As of January 1st this year, Jessica Hurst is the new owner of the store. Debbie hired Jessica, and asked if she would take over.
"Debbie did ask me if I would buy the store, and her partner and I have been making sure that's the right thing for the shop, and me, and everyone involved over the past year. I think it was evident to both of us very early on that there was no point in second guessing Debbie's judgement.
"I cared about the store enormously and had been Debbie's employee for long enough that I could carry it on in the way that she had hoped to run it herself. I knew what was important to her, and what was important to her is important to me, so it worked out."
One new thing: you might meet Lincoln, Jessica's 12-year old corgi, who sometimes accompanies her to the store. Debbie — who was notoriously cautious of dogs — did meet, Lincoln, once. After seeing him respond to her hesitation and go lay down in the other room when told, Debbie commented "that's as charming as a dog can be and still be a dog."
Debbie had a unique reputation, and a specific vision on what the store should carry. "She had these ideas about the right mystery authors to buy, and the kind of classics that aren't as important to everyone anymore, but it was very important for her to have. In a world that ceaselessly questions the canon, she was intensely canonical and very well educated about the canon."
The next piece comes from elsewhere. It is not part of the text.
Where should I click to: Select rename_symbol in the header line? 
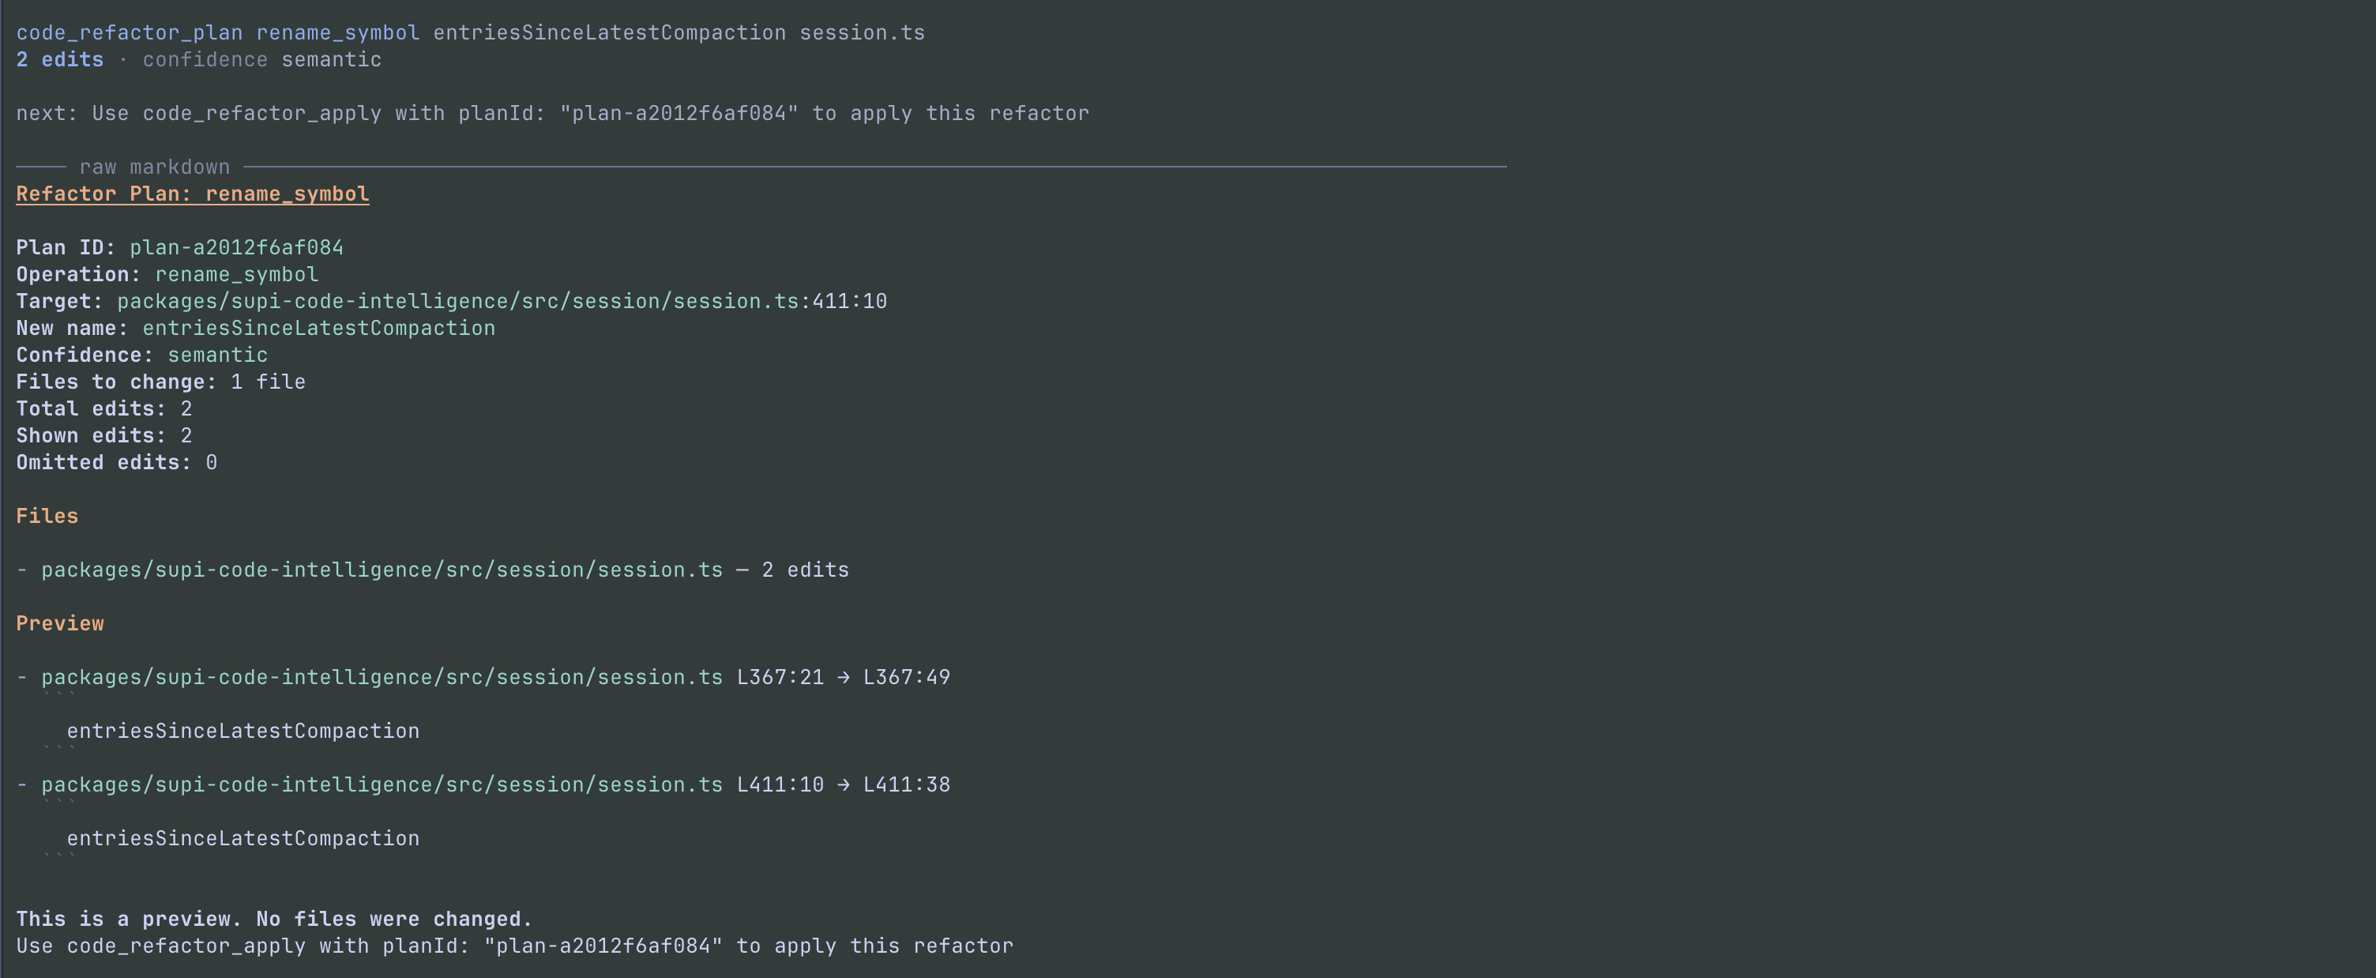click(338, 32)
While Debbie's history was all in used and antiquarian books, Jessica started her bookselling career at Third Place Books, before working at Lamplight in the Pike Place Market. "What I see people buying is different than what she saw people buying. Her education in bookselling predated [her buying the bookstore] by quite a bit. I would not be caught dead saying that she was wrong, and she found what worked for her and the store. She did extremely well by the store, but there were things that she underestimated.
"I find the books for queer folk and social justice books are appreciated, and that wasn't something that was the store's main focus. I find that they sell well enough that the queer books that I brought in disappeared immediately. The section is always half-full, about which I feel some guilt.
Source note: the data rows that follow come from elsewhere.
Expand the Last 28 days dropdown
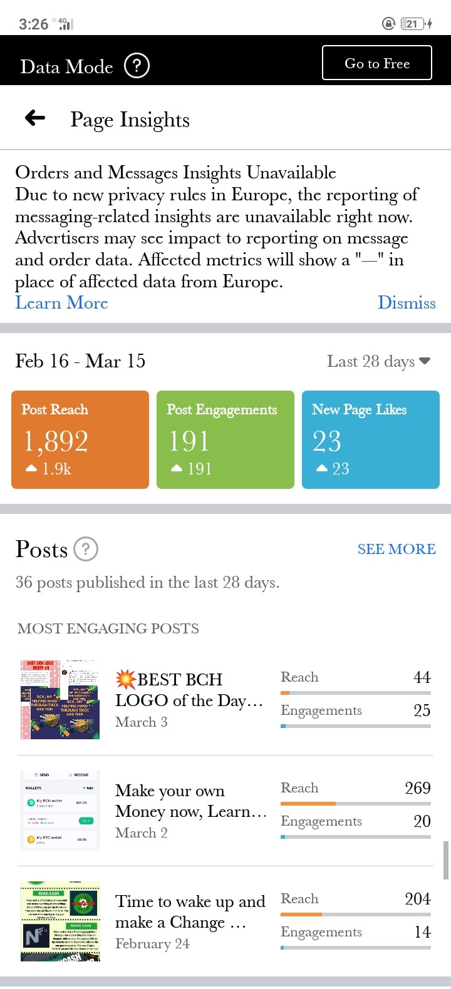The width and height of the screenshot is (451, 989). point(378,361)
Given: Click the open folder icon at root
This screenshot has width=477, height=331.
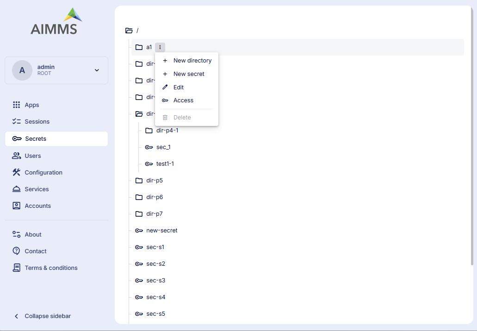Looking at the screenshot, I should pos(129,31).
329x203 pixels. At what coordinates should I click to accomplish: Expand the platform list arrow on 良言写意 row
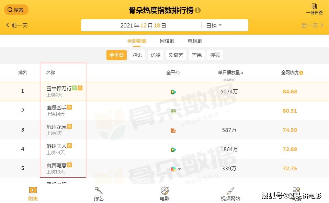pyautogui.click(x=179, y=169)
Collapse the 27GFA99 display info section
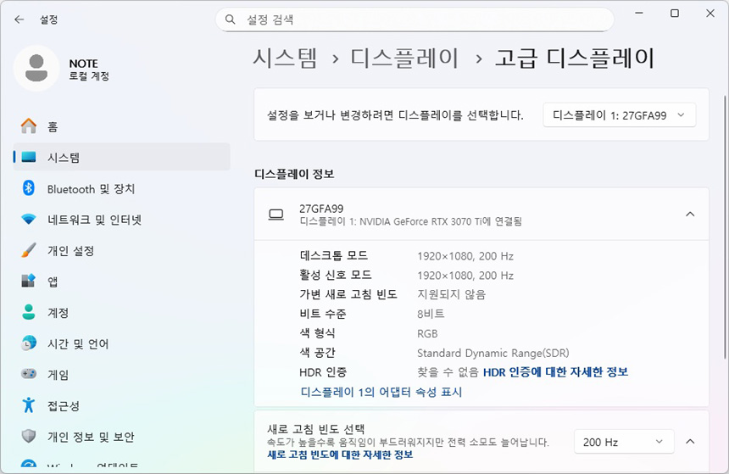The width and height of the screenshot is (729, 474). pyautogui.click(x=690, y=215)
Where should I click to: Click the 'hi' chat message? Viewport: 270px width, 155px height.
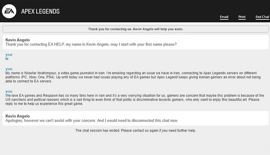coord(7,59)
"I hope new people will feel so comfortable in the shop that they will take some ownership of it and start bringing books in. It really is the big difference between new and used books. There's an investment: you bring books back. You say, well this is my local used bookstore and this is what I'd like to see in the shop. You bring those books in, send them on to somebody else in your community who maybe needs them."
So, how has the shop been doing in the past year-and-a-half?
"I think it's worth knowing that it was our 10 year anniversary last year, we're excited to acknowledge that extraordinary milestone and book selling in the shop is doing well.
"I would be really remiss in not expressing my extraordinary gratitude for lower Queen Anne and upper Queen Anne, and all of the regulars that come from rest of the city and all of the regulars that come from around the world. I've never felt so embraced by a group of people — so supported. It's watching how much love they all have for the bookstore, and how much love they had for Debbie, but also how much gratitude is there that the bookstore continues to operate. People who are deeply invested in the store bring books in all the time. It's completely extraordinary. I just have never seen anything like that, to be honest.
"I'm overjoyed to discover it, to discover a little piece of old Seattle nestled at the foot of the Space Needle."